1/5/12

Accept the Things You Cannot Change

When I was a little girl my mom used to have a wooden plaque hanging by her vanity that had the Serenity Prayer on it. I remember as a child reading it over and over and wondering exactly what it meant.  I picked up my own Serenity Prayer ceramic plaque about 10 years ago pictured here. As an adult I have read it many times as well, and of course I understand the meaning, but in 2011 I got to put into practice the meaning of the Serenity Prayer.  I have discovered that there is a great difference in knowing something and doing it. As 2012 began I wanted to look back on 2011and evaluate the year. I believe as women, mothers, wives, daughters, and sisters we should see where we have been in order to figure out where we want to go. As I reflected upon 2011 I kept coming up with a common theme that defined 2011...ACCEPTANCE.  It was a big year full of acceptance for me. My oldest son graduated from high school and left home to go to college, and my youngest son was entering his junior year which meant the beginning of college applications, SAT's, and more freedom.


All of the events concerning my oldest son were exciting milestones that I was so proud of and I was so happy for his accomplishments, but it was a lot of change. With change we really only have two choices: acceptance or resistance. Since I couldn't stop the natural process of life which includes our children growing up and leaving I chose to embrace these changes early in my son's senior year.  And its a good thing I did because senior year is really all about the end of senior year.  I don't think we were more than a month into senior year and the information started coming home about how to order graduation announcements, cap and gown size, checklists for the exiting process in May, and college decisions had to be finalized.
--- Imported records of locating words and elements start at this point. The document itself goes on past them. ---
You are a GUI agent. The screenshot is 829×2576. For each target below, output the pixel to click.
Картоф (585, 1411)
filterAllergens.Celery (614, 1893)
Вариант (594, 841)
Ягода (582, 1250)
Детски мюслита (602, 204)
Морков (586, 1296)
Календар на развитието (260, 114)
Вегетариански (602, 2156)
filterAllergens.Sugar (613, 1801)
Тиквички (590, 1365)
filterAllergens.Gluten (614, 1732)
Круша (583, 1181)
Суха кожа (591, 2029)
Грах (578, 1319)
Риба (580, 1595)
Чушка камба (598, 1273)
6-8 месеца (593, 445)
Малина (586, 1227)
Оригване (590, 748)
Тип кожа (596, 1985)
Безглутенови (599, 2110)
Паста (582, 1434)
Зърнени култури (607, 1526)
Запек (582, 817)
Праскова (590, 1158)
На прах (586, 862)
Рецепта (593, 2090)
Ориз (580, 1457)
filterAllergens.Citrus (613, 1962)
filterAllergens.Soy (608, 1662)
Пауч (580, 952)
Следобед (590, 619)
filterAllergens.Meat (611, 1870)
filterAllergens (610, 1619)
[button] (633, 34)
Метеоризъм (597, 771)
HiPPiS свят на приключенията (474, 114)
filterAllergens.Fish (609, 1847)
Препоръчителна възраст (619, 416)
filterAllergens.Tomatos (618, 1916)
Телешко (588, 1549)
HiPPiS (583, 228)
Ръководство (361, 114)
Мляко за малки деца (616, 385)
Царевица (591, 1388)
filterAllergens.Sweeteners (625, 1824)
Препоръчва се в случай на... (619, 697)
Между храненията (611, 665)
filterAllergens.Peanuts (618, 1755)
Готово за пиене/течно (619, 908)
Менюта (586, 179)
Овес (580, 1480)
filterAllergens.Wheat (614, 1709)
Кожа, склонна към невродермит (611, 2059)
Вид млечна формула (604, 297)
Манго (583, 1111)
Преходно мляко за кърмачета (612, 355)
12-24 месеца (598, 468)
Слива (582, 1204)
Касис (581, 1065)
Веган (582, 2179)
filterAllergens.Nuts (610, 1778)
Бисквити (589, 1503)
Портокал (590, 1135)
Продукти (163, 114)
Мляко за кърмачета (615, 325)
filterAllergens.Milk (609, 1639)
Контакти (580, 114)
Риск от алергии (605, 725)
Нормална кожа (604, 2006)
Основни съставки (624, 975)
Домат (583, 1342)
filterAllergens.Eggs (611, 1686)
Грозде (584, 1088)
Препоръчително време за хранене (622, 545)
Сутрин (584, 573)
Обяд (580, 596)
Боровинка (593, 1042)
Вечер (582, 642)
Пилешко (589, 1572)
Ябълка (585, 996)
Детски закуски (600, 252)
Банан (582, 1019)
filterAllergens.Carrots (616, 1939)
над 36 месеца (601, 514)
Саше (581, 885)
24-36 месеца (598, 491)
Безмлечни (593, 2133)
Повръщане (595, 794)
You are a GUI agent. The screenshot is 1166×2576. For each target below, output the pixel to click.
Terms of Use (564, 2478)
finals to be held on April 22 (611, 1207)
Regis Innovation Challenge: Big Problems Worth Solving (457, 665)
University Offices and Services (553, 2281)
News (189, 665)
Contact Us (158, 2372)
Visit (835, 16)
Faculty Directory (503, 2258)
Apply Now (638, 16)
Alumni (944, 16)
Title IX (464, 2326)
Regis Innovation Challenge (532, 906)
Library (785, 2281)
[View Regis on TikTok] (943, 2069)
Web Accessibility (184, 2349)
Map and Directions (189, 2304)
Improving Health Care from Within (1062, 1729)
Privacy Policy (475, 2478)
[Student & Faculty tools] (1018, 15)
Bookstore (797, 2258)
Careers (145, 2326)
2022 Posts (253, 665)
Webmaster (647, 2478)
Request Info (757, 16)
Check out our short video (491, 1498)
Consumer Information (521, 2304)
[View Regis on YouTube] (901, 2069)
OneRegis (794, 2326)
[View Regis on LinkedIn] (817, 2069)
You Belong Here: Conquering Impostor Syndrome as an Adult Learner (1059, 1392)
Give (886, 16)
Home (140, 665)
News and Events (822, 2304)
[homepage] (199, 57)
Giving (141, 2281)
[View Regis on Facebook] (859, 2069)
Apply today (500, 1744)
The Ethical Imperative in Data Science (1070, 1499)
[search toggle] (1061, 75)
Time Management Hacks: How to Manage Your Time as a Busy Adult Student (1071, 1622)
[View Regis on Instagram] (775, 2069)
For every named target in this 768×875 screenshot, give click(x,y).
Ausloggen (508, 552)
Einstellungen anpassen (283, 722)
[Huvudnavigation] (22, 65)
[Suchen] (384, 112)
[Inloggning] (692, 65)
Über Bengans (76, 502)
By the end of  January we had graduation announcements in hand, and then prom, and graduation night paper work started coming home.

I made a conscious decision in August 2010 to say to myself, "Give me the serenity to accept the things I cannot change." I would repeat these words in my head whenever I began to feel my role as mother and his role as child slipping away.Then in January, I began saying, "I can accept these changes."  And by April, I began to say, "I am excited for these changes, this is a joyful time full of new beginnings."  And finally, in May 2011, when I sat on the field while my son gave a graduation speech as Student Body President I didn't shed one tear. I had prepared myself for this very moment the last nine months. I had ACCEPTED that this moment would arrive and it was a celebration. There was no denying that one chapter of our lives was closing and the unknown was about to begin. But in order to embrace my son's new life and mine too I had to be willing to accept these changes.

I have learned that having the wisdom to accept the things that cannot be changed and to embrace the change that raising children entails is a crucial key to staying balanced. So whether your child is entering kindergarten, junior high, high school, college, or many of the other exciting milestones that fall in between ACCEPT the change and growth as well as your own, because resisting change will only bring heartache. In the long run ACCEPTANCE brings growth and serenity!

What is the most profound lesson you have learned from 2011?

1 comment:

Anonymous said...

Wonderful. It is so true, denial and non-acceptance will only cause us heartache and trouble. To quote George's Dad in the series Seinfeld, "Serenity Now".